ASSIGNED TASK 1: What share of American adults does the passage on the food environment say are overweight or obese?
ASSIGNED TASK 2: Rewrite the passage on the food environment, everything from "By Deborah A." down to "a poor diet.", with "impulsively" changed to "hastily".

EXCERPT:

——————

By Deborah A. Cohen, MD, MPH
The past few decades have seen dramatic changes in the food environment and food behaviors, all resulting in the epidemics of obesity and diet-related chronic diseases. About 72% of American adults are overweight or obese and more than half have diet-related chronic diseases. Our research shows that the food environment actually encourages people to eat impulsively and markets twice as much food as people need to maintain a healthy weight. Our diets are largely influenced by the relative supply and availability of different food products, by marketing, and by other factors we aren’t even aware of.1-3 Restaurants are among the largest risk factors for a poor diet.

——————

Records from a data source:

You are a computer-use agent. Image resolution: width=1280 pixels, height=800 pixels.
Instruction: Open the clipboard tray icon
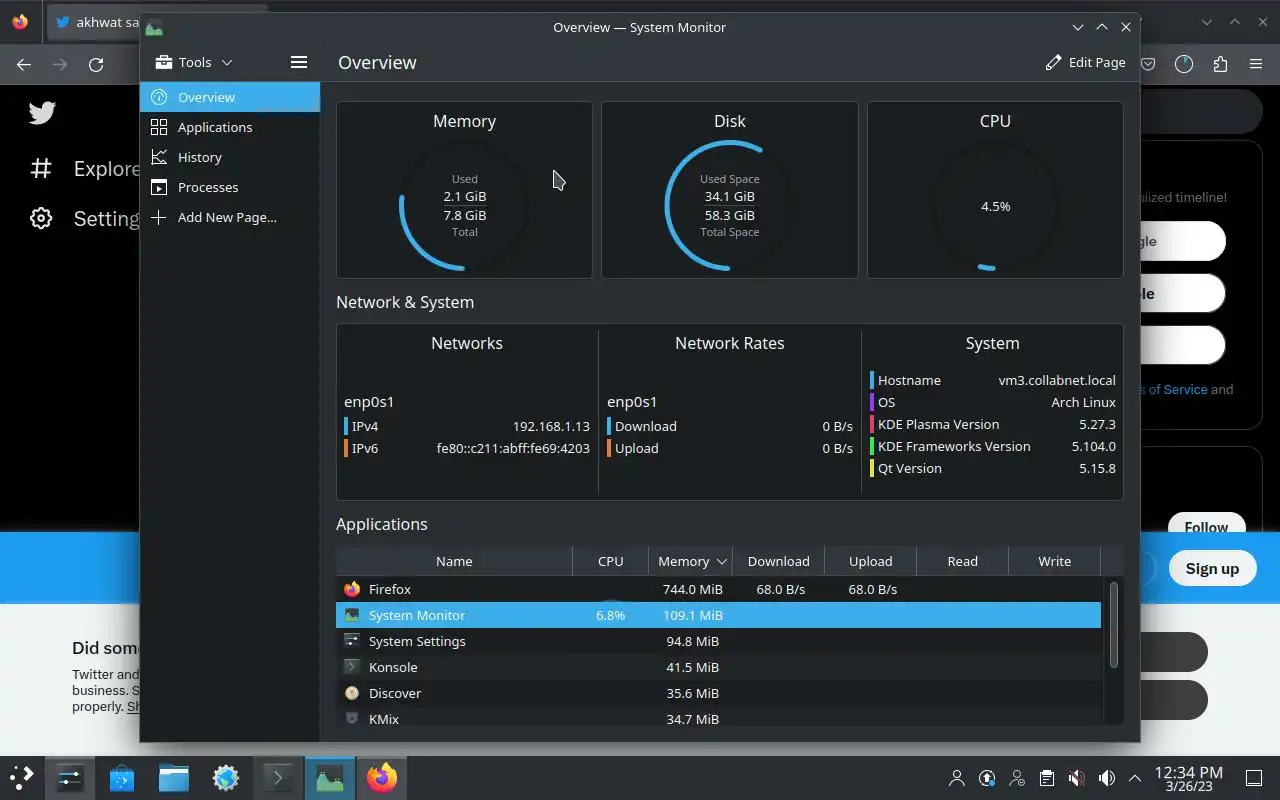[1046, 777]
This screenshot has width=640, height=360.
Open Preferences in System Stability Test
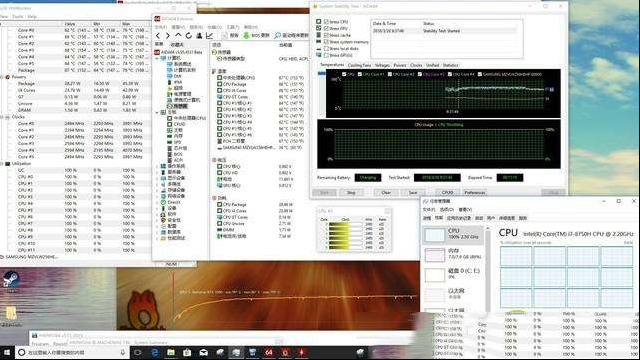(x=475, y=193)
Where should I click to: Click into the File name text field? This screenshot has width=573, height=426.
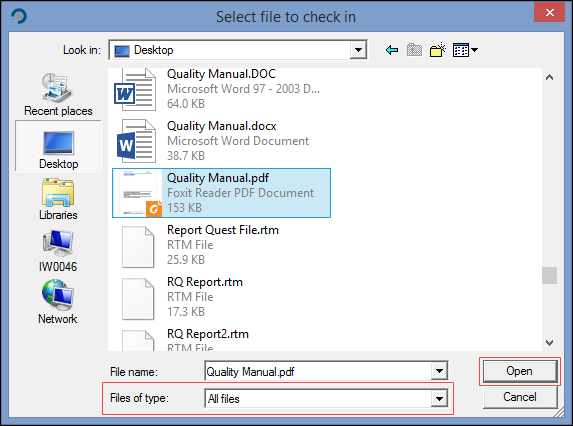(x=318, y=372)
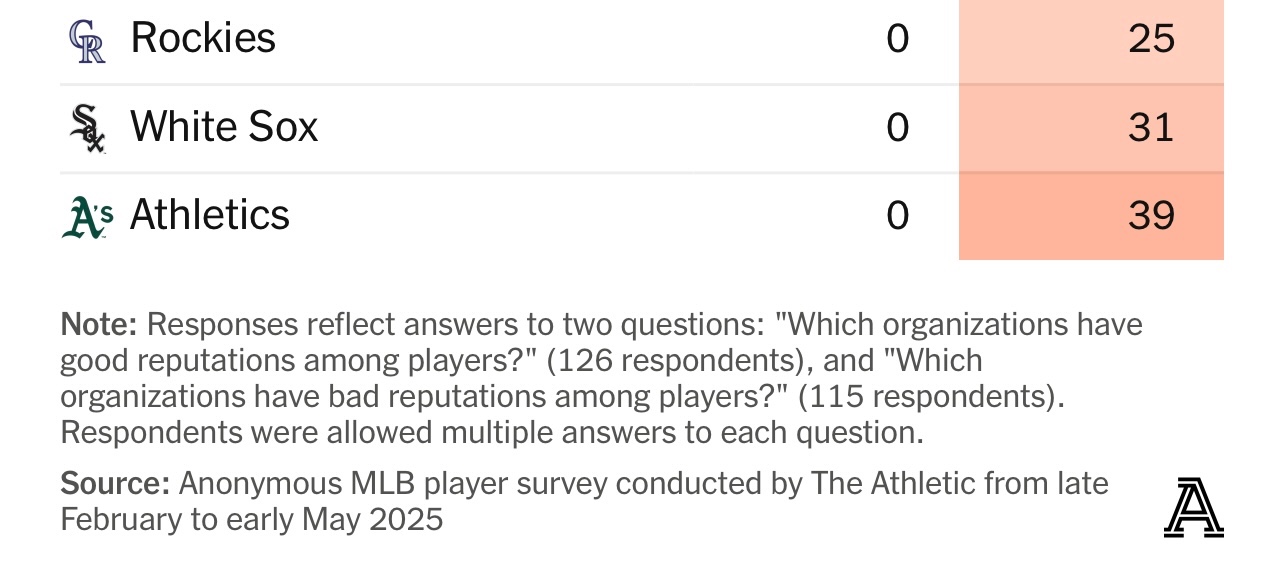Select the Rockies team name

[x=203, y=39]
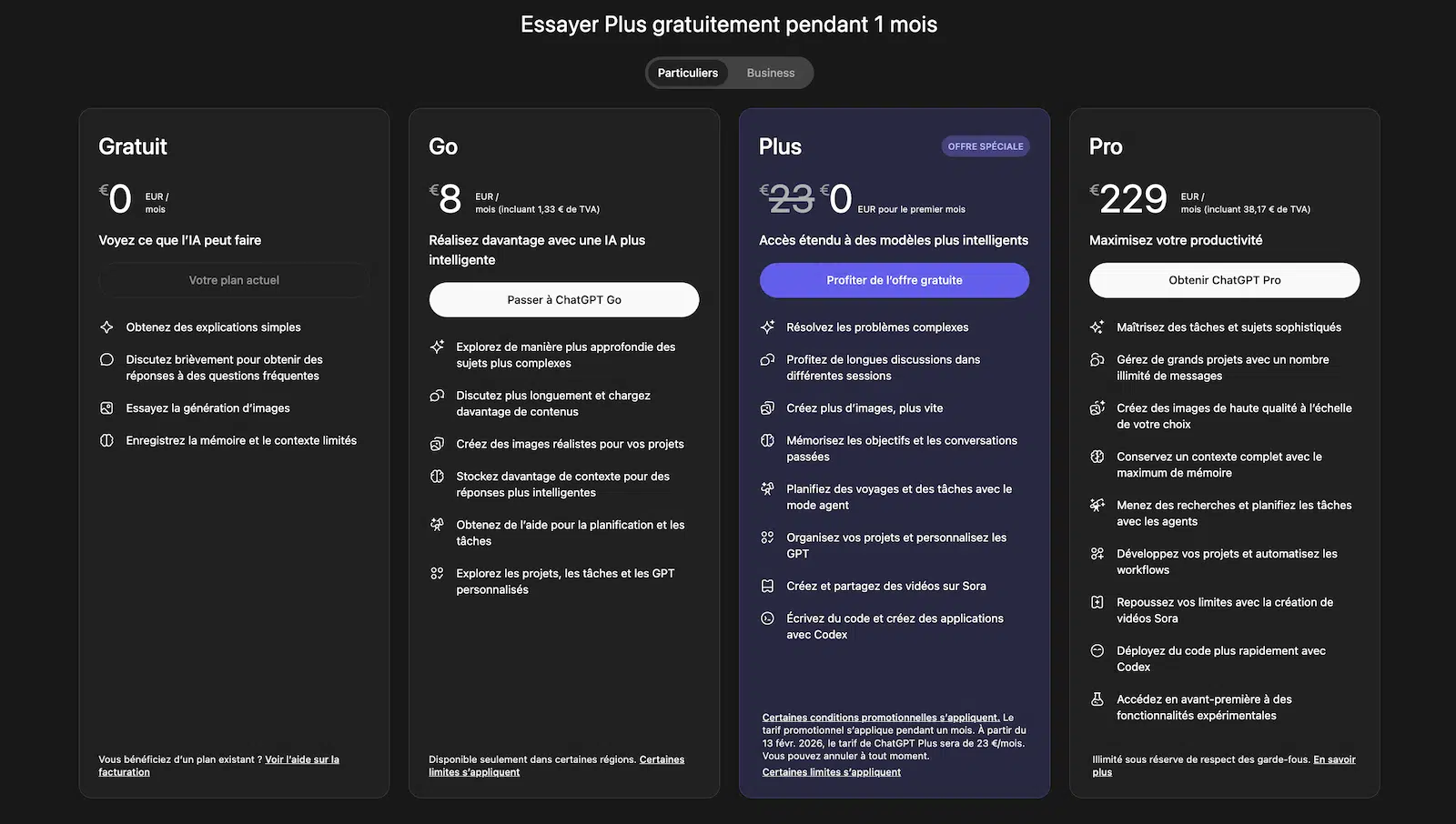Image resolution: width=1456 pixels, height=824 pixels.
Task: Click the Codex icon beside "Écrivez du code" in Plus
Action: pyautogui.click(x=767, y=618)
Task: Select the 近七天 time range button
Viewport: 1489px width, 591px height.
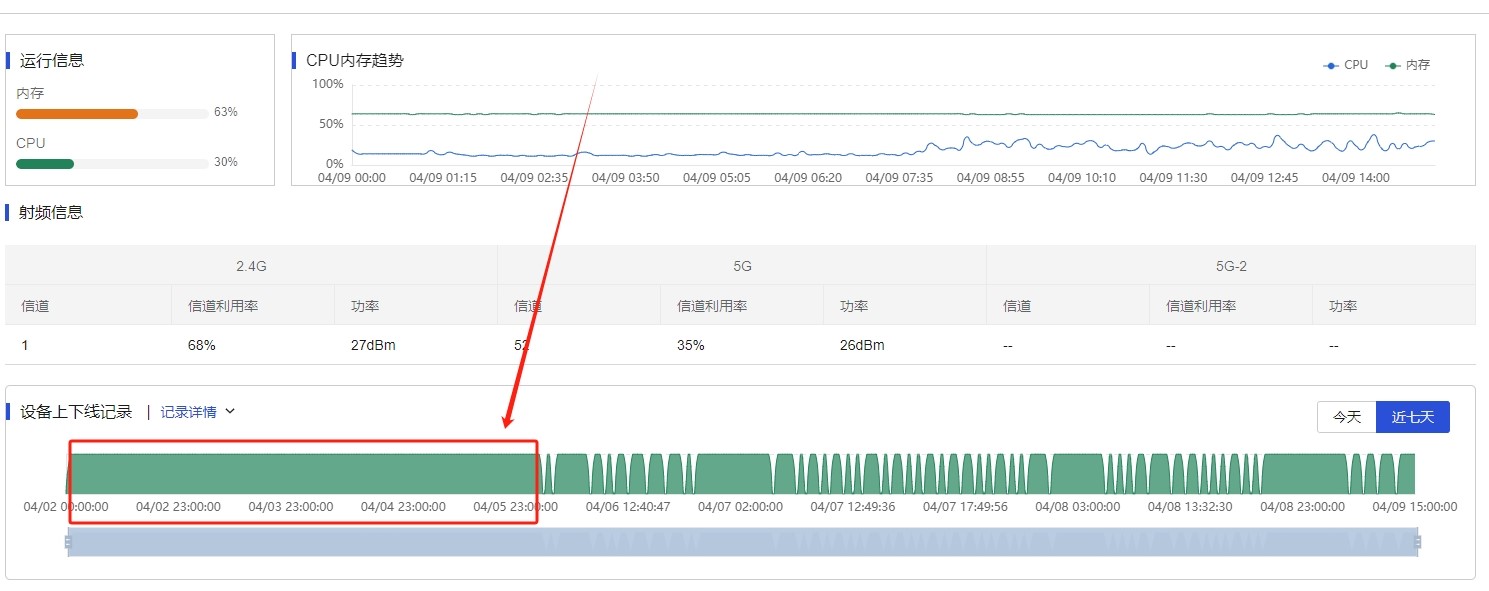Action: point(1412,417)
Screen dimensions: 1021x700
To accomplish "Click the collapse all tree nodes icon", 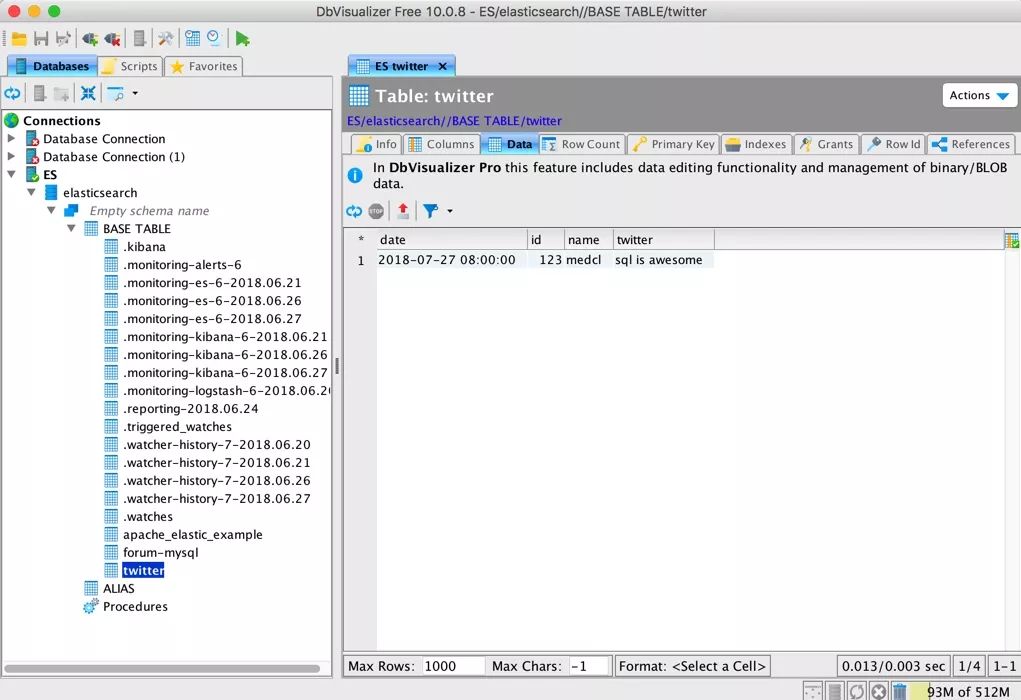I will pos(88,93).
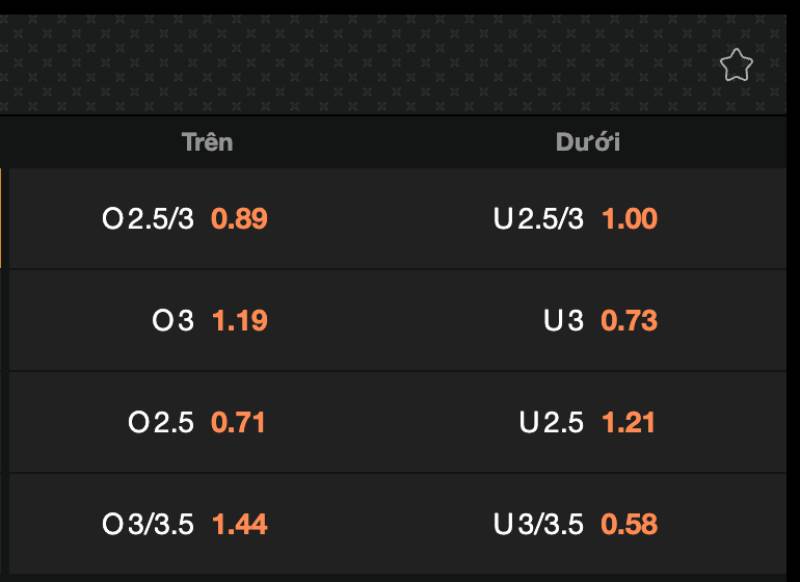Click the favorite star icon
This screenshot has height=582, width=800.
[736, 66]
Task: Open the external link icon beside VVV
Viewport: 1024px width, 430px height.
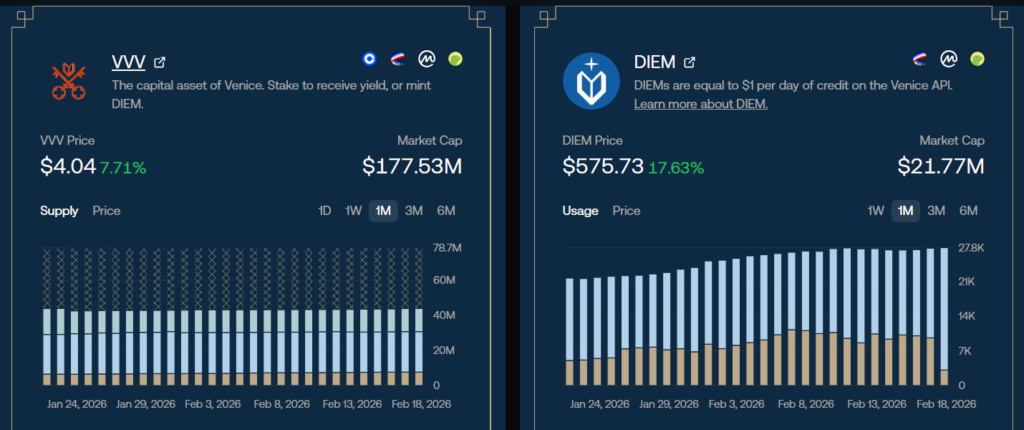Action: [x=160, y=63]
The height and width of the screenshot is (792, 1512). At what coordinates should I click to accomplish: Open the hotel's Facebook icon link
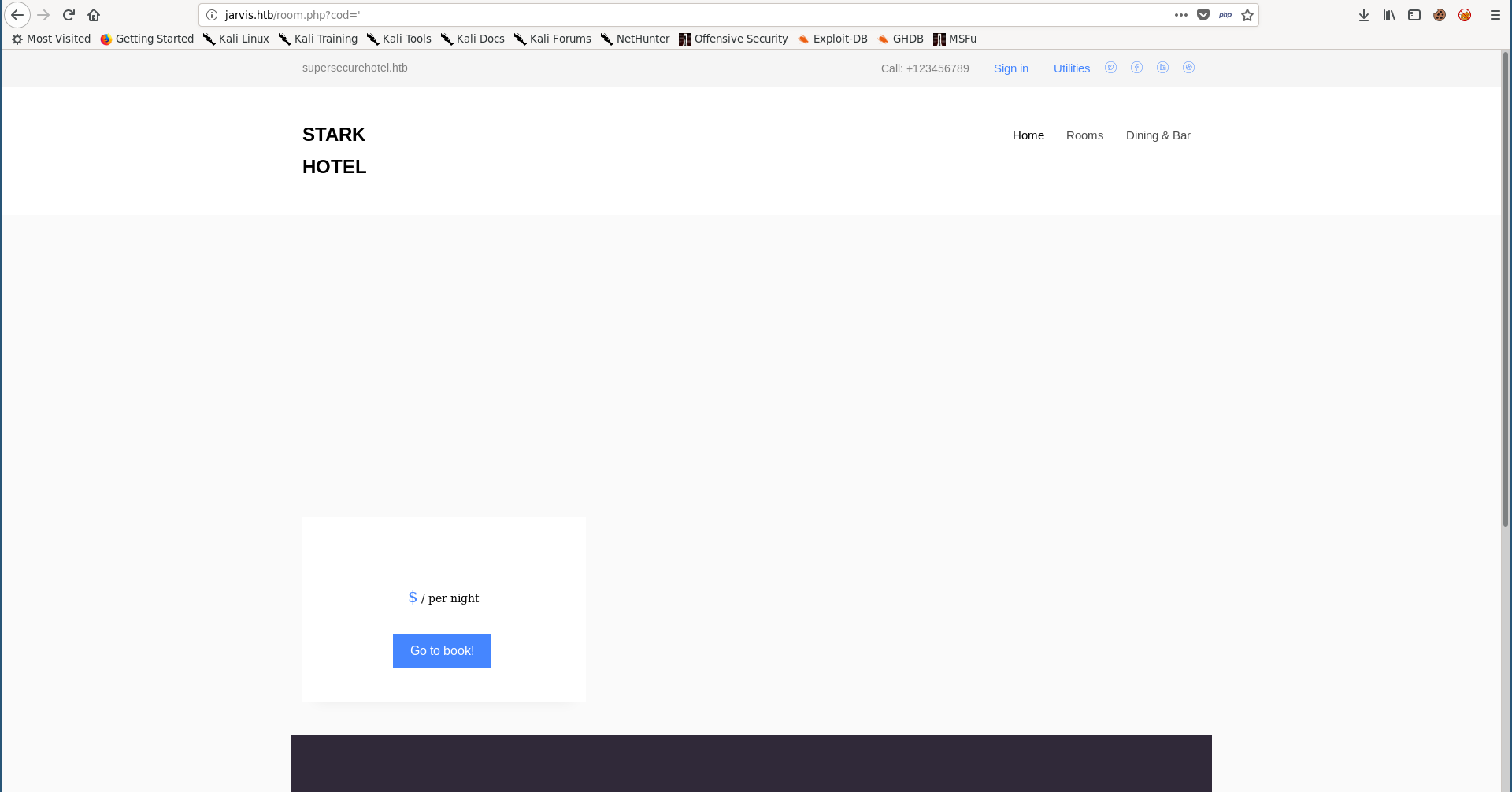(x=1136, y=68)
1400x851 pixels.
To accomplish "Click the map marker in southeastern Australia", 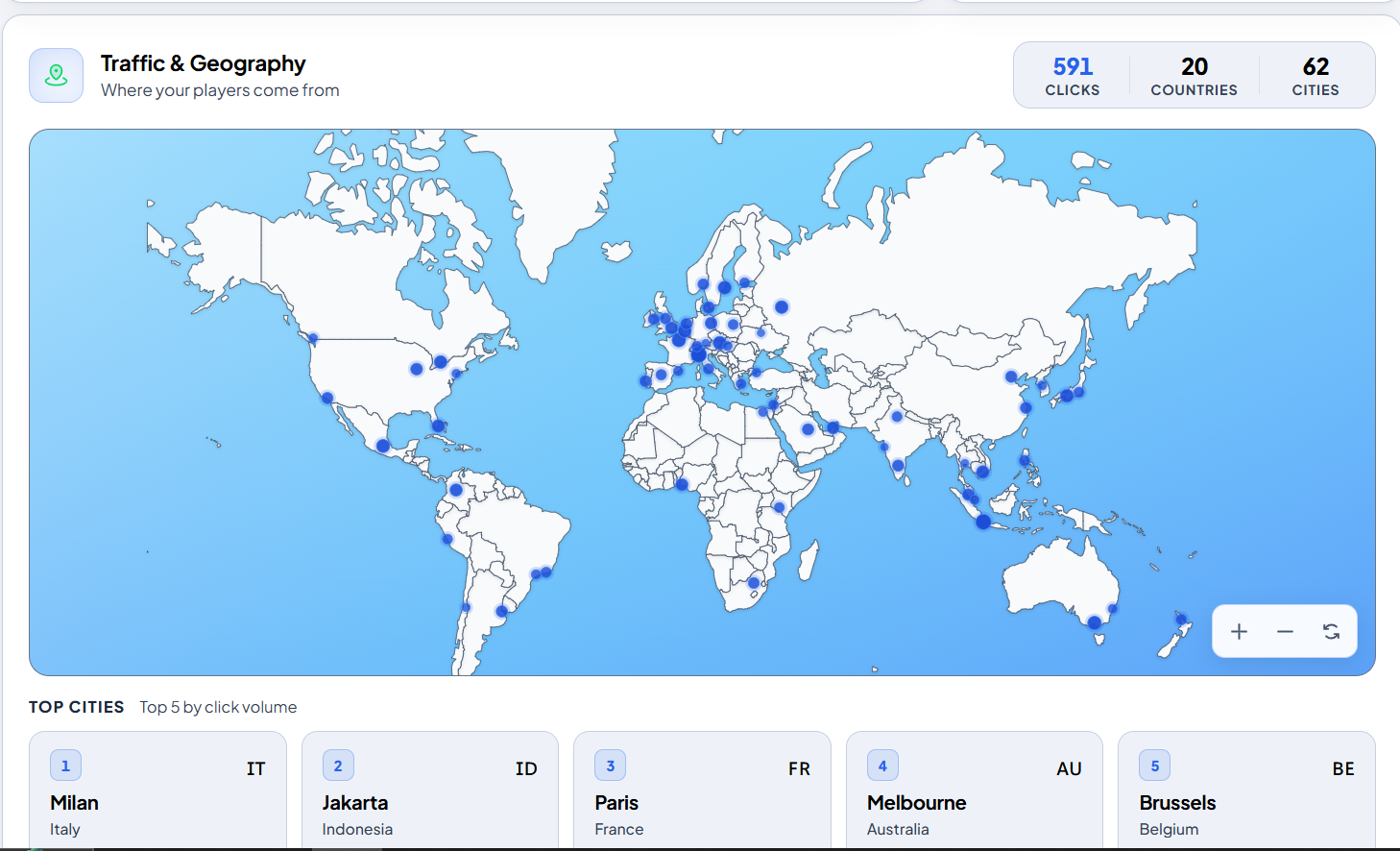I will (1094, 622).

——————

WRITTEN REPLY 1: About 72%

WRITTEN REPLY 2:
By Deborah A. Cohen, MD, MPH
The past few decades have seen dramatic changes in the food environment and food behaviors, all resulting in the epidemics of obesity and diet-related chronic diseases. About 72% of American adults are overweight or obese and more than half have diet-related chronic diseases. Our research shows that the food environment actually encourages people to eat hastily and markets twice as much food as people need to maintain a healthy weight. Our diets are largely influenced by the relative supply and availability of different food products, by marketing, and by other factors we aren’t even aware of.1-3 Restaurants are among the largest risk factors for a poor diet.